Shamimi-Noori Susan, Gonsalves Carin F, Shaw Colette M
Division of Interventional Radiology, Department of Radiology, Thomas Jefferson University Hospital, Philadelphia, Pennsylvania.
Semin Intervent Radiol. 2017 Jun;34(2):145-166. doi: 10.1055/s-0037-1602712. Epub 2017 Jun 1.

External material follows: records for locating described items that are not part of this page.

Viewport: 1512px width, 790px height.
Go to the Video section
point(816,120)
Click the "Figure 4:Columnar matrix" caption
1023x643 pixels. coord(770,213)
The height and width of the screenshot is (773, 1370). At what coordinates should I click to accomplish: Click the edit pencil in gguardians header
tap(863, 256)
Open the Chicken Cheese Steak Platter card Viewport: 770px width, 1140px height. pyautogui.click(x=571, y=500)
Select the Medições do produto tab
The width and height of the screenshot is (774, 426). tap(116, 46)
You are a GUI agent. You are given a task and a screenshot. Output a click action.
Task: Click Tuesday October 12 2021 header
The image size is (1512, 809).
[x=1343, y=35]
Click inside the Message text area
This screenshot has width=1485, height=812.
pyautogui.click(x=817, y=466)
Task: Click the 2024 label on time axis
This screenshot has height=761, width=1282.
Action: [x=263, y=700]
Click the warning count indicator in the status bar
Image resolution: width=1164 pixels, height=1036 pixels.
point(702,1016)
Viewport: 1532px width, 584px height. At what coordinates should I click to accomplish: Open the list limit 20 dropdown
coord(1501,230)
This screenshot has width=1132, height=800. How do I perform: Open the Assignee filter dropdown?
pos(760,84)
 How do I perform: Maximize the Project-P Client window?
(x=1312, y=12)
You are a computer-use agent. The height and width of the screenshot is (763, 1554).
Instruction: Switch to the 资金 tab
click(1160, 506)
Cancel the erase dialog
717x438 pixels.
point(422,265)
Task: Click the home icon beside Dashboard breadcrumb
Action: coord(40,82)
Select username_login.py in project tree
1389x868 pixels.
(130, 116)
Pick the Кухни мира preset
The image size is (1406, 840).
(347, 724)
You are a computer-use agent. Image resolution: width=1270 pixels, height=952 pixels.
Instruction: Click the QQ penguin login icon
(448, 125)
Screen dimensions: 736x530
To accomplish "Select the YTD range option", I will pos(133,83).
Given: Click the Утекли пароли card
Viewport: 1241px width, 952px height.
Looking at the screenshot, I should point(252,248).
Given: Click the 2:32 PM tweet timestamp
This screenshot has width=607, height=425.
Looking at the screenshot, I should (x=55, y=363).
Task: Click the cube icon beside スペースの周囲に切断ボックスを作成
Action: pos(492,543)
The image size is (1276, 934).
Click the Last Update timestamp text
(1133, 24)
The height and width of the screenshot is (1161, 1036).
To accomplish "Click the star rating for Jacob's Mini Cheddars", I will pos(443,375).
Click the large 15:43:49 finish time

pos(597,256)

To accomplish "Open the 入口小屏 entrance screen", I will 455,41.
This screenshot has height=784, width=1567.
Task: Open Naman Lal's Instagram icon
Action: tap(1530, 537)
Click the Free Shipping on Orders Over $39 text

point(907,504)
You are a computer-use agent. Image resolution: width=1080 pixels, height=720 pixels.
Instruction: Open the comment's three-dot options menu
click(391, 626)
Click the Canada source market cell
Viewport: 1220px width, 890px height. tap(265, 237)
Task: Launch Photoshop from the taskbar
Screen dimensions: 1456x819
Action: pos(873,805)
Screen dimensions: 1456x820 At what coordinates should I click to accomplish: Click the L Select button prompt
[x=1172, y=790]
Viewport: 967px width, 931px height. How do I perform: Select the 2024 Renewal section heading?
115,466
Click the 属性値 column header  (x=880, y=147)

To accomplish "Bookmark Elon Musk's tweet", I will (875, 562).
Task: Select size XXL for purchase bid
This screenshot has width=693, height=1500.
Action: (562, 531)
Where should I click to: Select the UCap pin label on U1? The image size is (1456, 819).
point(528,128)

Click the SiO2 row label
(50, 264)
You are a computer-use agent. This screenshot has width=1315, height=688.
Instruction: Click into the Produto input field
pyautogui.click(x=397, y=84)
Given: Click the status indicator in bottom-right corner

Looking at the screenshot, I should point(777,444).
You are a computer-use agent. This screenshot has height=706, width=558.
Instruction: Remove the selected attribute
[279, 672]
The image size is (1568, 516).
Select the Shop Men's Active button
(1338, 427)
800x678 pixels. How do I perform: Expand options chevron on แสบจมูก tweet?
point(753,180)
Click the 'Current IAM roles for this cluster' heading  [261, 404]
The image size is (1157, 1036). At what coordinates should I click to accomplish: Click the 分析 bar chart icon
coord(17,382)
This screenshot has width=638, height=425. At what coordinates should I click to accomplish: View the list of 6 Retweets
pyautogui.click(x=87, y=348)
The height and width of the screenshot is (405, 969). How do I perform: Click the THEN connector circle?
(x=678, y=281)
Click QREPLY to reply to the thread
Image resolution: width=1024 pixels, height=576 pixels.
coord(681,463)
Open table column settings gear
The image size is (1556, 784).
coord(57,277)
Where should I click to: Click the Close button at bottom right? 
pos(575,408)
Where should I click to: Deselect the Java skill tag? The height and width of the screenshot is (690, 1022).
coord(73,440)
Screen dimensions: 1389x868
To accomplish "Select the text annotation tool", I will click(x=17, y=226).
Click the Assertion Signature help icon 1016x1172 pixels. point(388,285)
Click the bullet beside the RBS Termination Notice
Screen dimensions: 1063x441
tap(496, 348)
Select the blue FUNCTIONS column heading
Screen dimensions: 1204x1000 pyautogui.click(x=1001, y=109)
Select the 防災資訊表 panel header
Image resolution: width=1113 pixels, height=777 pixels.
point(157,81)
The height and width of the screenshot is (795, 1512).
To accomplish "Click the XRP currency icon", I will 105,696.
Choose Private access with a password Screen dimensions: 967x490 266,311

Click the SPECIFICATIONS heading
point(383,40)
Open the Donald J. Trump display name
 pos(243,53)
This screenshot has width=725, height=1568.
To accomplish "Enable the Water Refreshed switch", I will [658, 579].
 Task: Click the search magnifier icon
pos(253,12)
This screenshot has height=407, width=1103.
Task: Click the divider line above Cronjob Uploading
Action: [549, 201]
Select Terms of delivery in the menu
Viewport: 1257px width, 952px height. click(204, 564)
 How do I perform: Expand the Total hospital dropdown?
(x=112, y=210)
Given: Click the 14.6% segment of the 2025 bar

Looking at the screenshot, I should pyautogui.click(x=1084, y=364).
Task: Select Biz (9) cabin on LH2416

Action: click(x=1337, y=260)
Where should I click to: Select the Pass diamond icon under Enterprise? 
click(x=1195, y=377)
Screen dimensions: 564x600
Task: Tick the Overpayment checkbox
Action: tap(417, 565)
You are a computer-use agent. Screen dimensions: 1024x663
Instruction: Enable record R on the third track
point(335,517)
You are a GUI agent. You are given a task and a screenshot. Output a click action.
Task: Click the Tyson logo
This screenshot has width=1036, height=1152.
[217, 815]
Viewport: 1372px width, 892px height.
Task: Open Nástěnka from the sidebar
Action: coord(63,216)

Metastatic liver disease is a major cause of cancer-related morbidity and mortality. Surgical resection is considered the only curative treatment, yet only a minority is eligible. Patients who present with unresectable disease are treated with systemic agents and/or locoregional therapies. The latter include thermal ablation and catheter-based transarterial interventions. Thermal ablation is reserved for those with limited tumor burden. It is used to downstage the disease to enable curative surgical resection, as an adjunct to surgery, or in select patients it is potentially curative. Transarterial therapies are indicated in those with more diffuse disease. The goals of care are to palliate symptoms and prolong survival. The indications and supporting data for thermal ablation and transarterial interventions are reviewed, technical and tumor factors that need to be considered prior to intervention are outlined, and finally several cases are presented.
转移性肝病是癌症相关发病和死亡的主要原因。手术切除被认为是唯一的治愈性治疗方法,但只有少数患者适合。出现不可切除疾病的患者接受全身治疗和/或局部区域治疗。后者包括热消融和基于导管的经动脉介入治疗。热消融适用于肿瘤负荷有限的患者。它用于降低疾病分期以实现根治性手术切除,作为手术的辅助手段,或者在某些患者中可能具有治愈性。经动脉治疗适用于疾病更广泛的患者。护理目标是缓解症状和延长生存期。本文回顾了热消融和经动脉介入治疗的适应症及支持数据,概述了干预前需要考虑的技术和肿瘤因素,最后展示了几个病例。